According to Lapausa, many employees of Gibraltar firms, who live in Spain, have received letters from the taxman querying tax returns going back to 2014.
“The Spanish tax authorities are sending notifications to frontier workers requesting them to file and pay income tax as residents in Spain for year 2014, based on information provided by the Government of Gibraltar about income earned there in said year,” said Lapausa in a blog posting.
“The Spanish tax authorities have strengthened their research for residents who failed to declare income earned in Gibraltar or claimed pretended residency in Gibraltar, implementing a number of new measures and adopting new IT tools over the last years.”
Lapausa observes that it is in fact domestic legislation and EU exchange rules that are providing the real ammunition.

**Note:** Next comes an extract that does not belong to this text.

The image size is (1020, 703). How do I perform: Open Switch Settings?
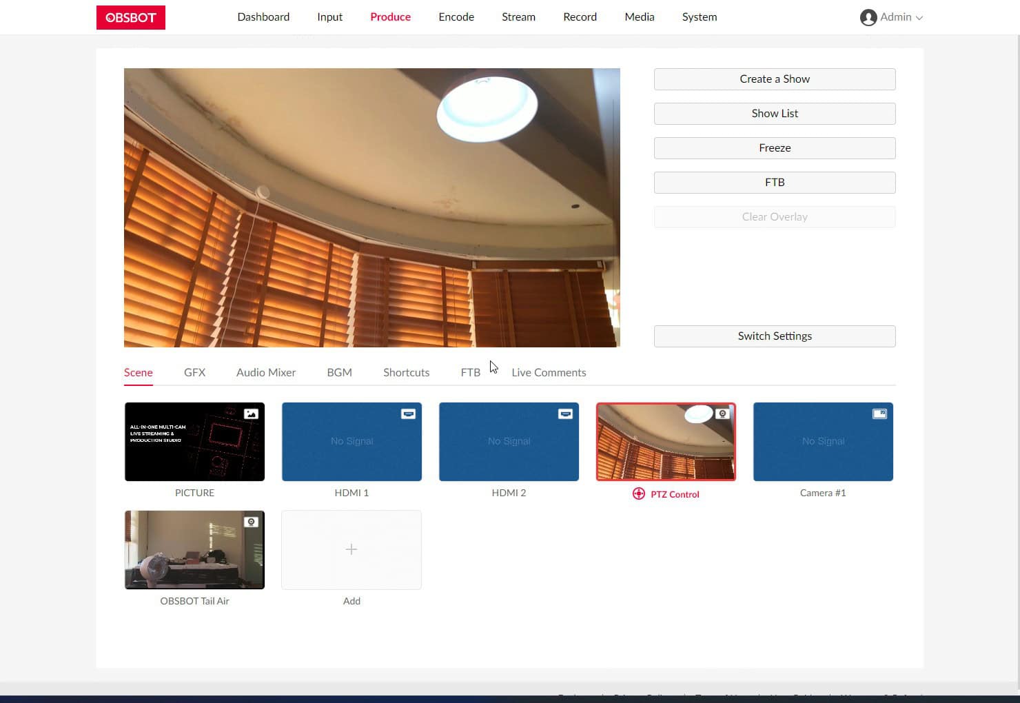pyautogui.click(x=775, y=336)
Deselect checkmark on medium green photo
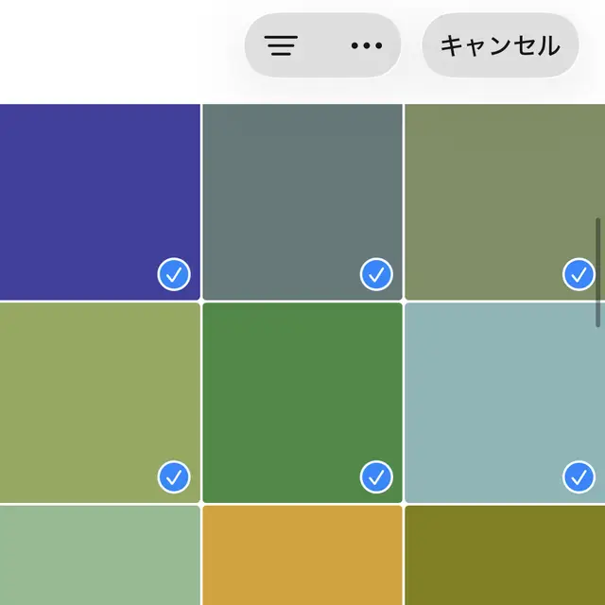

“The letters sent to frontier workers could be the result of this research, but they literally say ‘according to the information provided by the tax authorities in Gibraltar…’ when there is no exchange agreement prior to 2016,” he said.
“The reason behind this is that Gibraltar has committed to exchange certain information in compliance with EU Directive 2011/16 and is indeed exchanging automatically information to Spain on workers who have given an address in Spain, based on Gibraltar Taxation (Mutual Administrative Assistance) Act 2014-06.”
Whatever the precise source, the move from Spain will add pressure ahead of any deal on Gibraltar resulting from Brexit.